False warnings are dangerous: Sri Lanka DMC should take legal action


Posted on April 20, 2011  /  0 Comments

In 2007, after false warnings and unnecessary evacuations in Sri Lanka and Bangladesh, I wrote the following (published in India in early 2008):

Given the massive costs associated with evacuation orders (not only in lost productivity but deaths, injuries and other negative outcomes), government must be the sole authority. Given the certainty of blame if a tsunami does hit, over-use of warnings and evacuation orders is likely. It is important that procedures be established not only to make considered but quick decisions about watch/warning/evacuation messages, but also to counter the bias toward excessive warnings and evacuation orders.

Disaster risk-reduction professionals know that false warnings are an artefact of the inexact art of predicting the onset of hazards: but the general public does not. If they are subject to too many false warnings, they will not respond even to true warnings.

Now that we have gotten over the problem of issuing no warnings, we have to address the problem of false warnings.

But it appears that a crackpot university teacher and a local TV channel have combined to sow panic along the Sri Lanka coast, as documented impeccably by Nalaka Gunawardene:

The latest was on 15 April 2011, when confusion and panic were reported from many coastal areas of Sri Lanka following rumours of an oncoming tsunami.
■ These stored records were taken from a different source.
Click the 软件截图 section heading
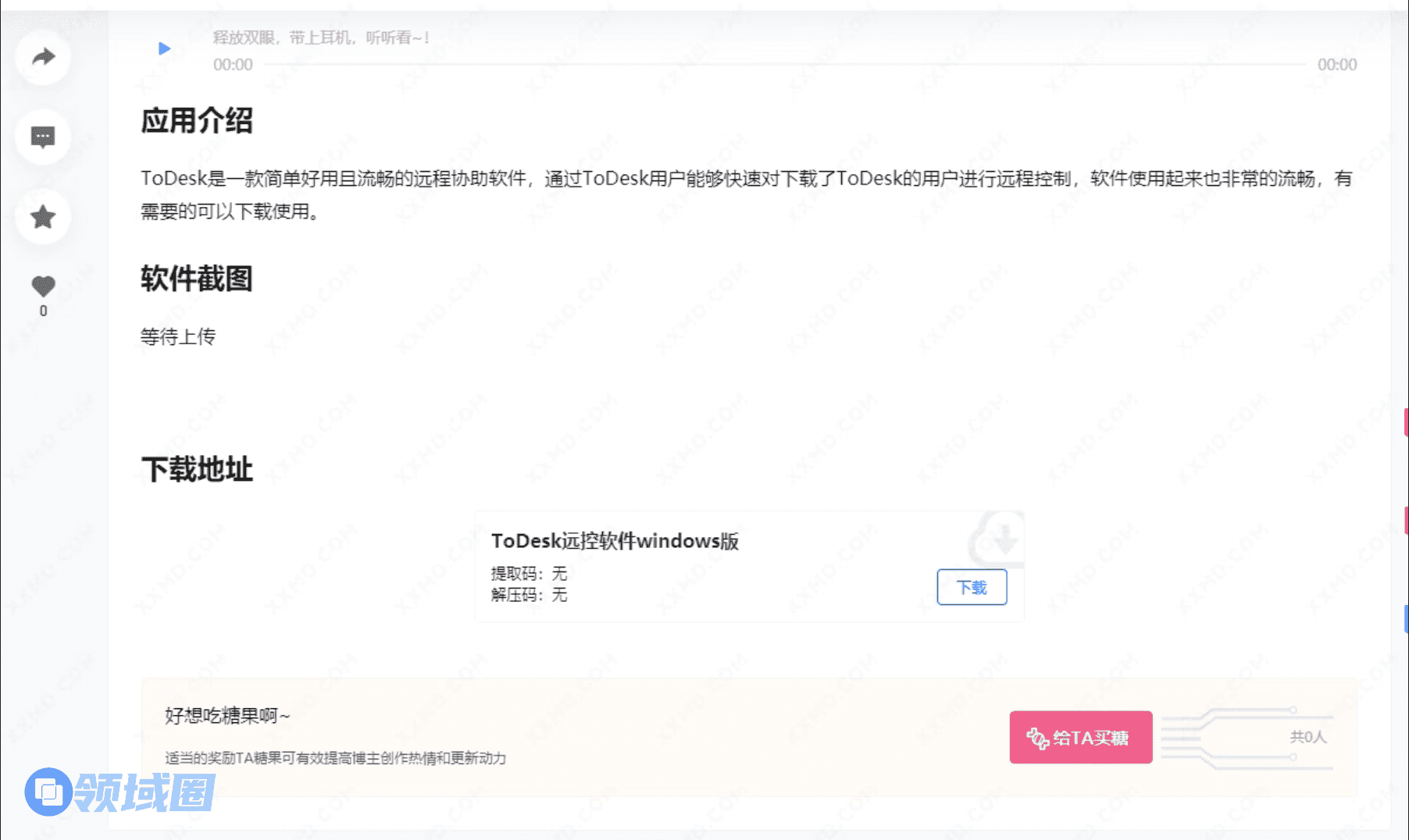 click(197, 279)
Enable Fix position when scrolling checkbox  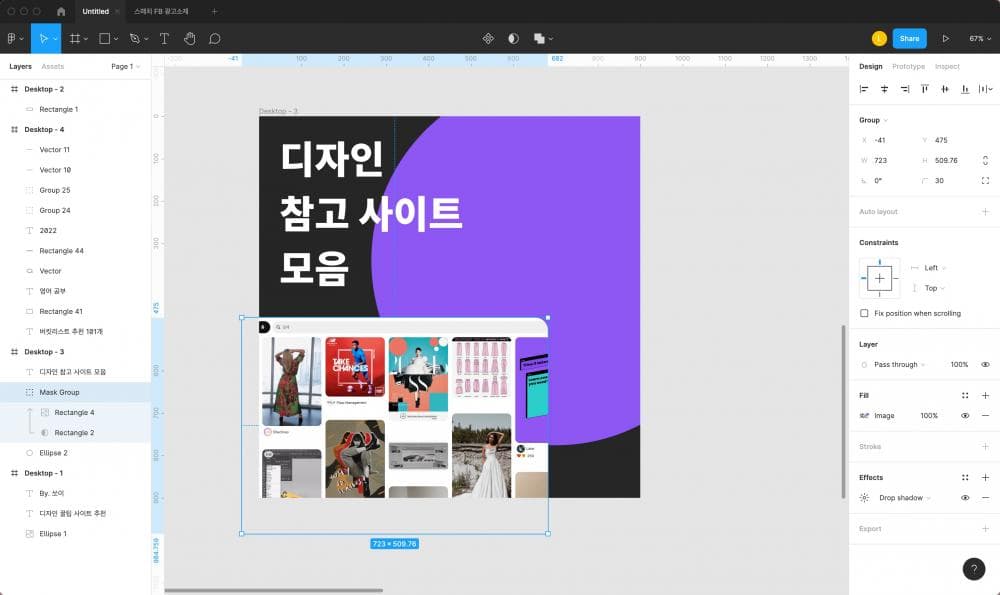tap(865, 313)
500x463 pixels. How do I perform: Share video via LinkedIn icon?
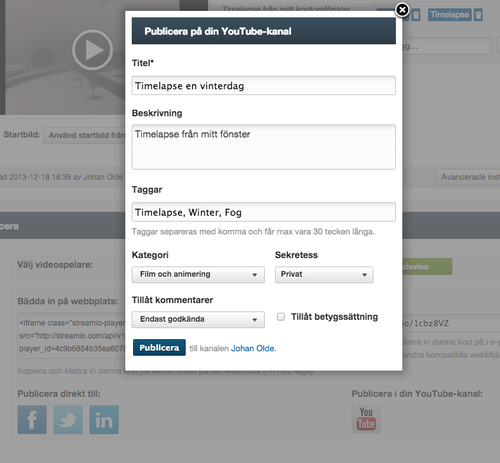[104, 419]
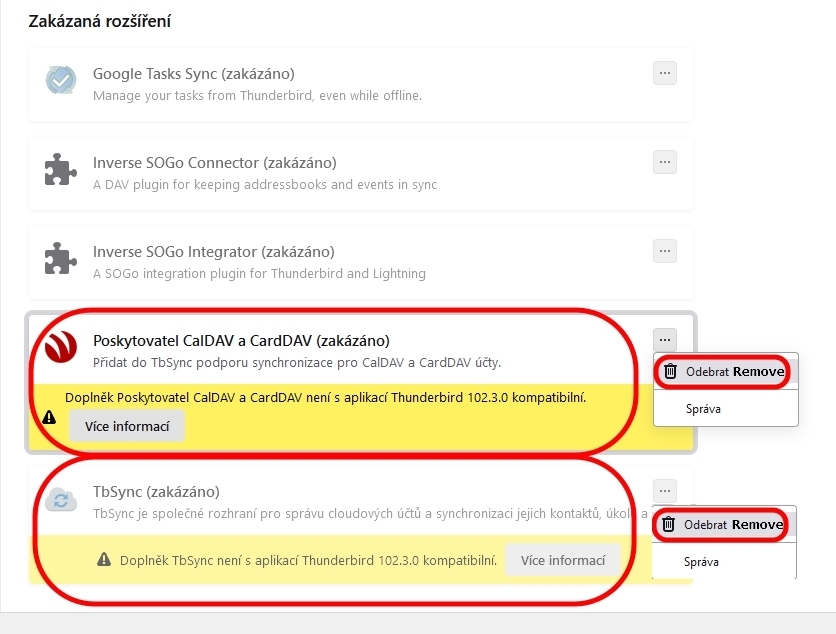Click Více informací in the TbSync warning
Image resolution: width=836 pixels, height=634 pixels.
(x=563, y=560)
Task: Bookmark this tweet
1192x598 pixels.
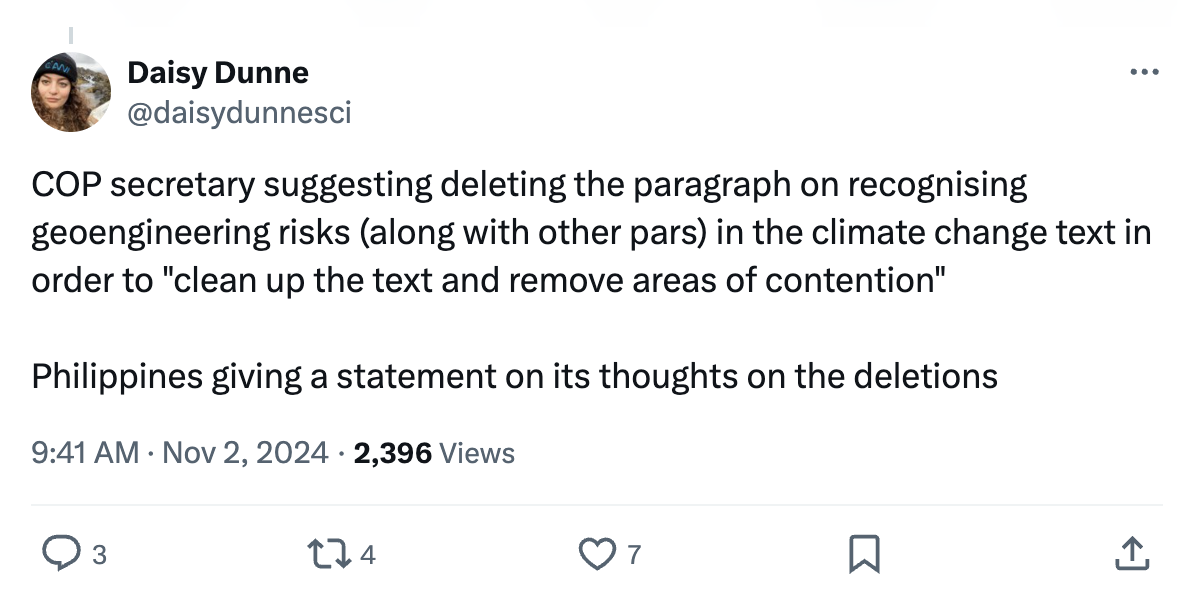Action: (863, 553)
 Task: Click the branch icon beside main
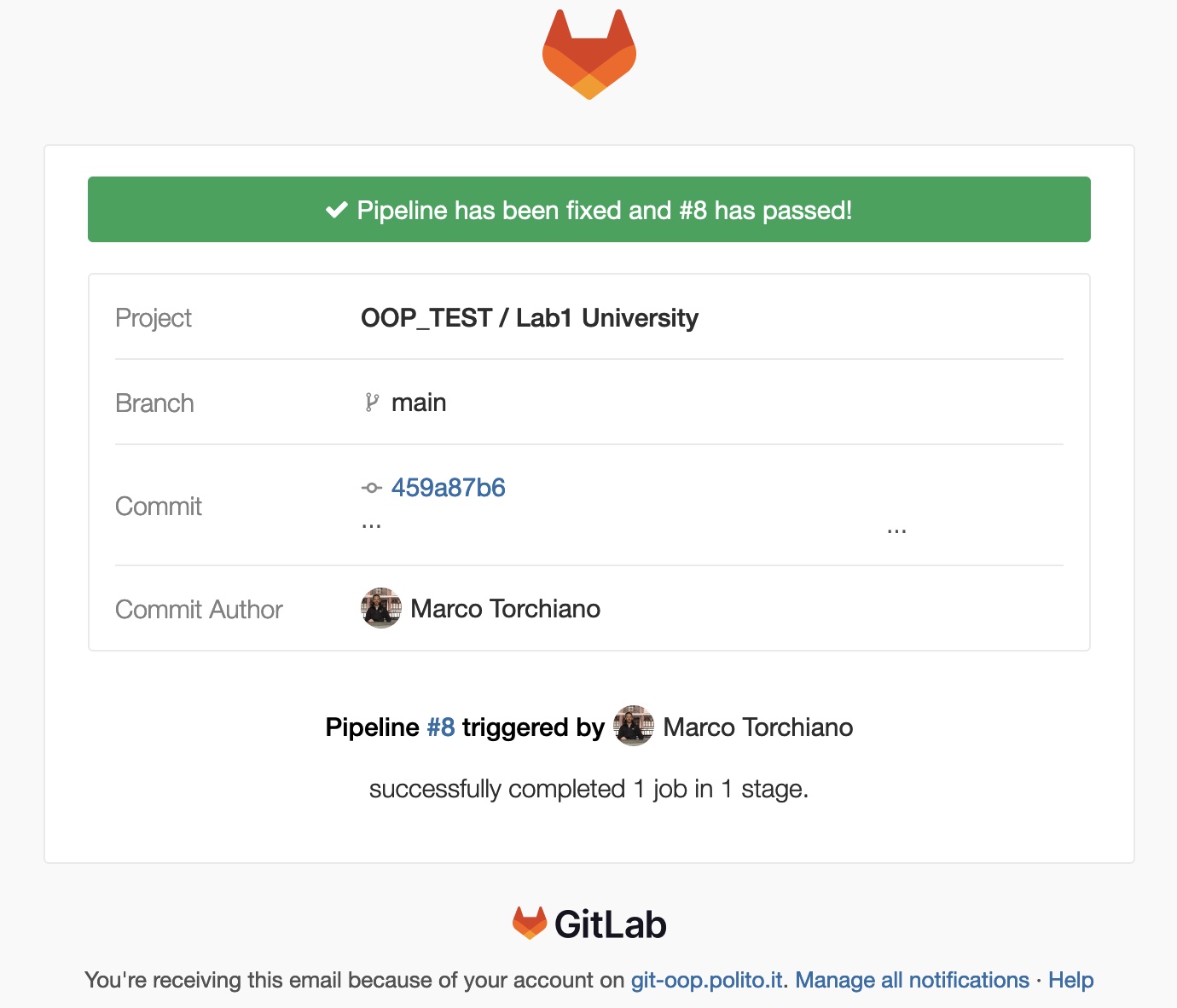point(372,403)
It was attributed to a television channel that had broadcast the views of a Lankan geologist who is speculating on predicting earthquakes with a little help from the heavens. Well, at least certain planets in the Solar System.

Scientific speculation is one thing, but causing public alarm and panic – especially at holiday time – is quite another. The Disaster Management Centre (DMC) was quoted as saying its units in the southern coastal areas had to take special measures to assure the people that there was no threat. The media reported how some people in Matara, Galle, Kalutara, Negombo, Trincomalee and Batticaloa fled their homes fearing another tsunami. Many of these areas were battered by the 2004 Boxing Day tsunami.

The panic prompted the Disaster Management Minister to say that ‘legal action will be taken against astrologers, academics or others who make predictions on natural disasters and thereby cause panic among the people’.

I can recall the suspicions our disaster preparedness work evoked, despite repeated assurances that we would never infringe on the government’s authority to issue warnings. I hope the Minister will initiate legal action.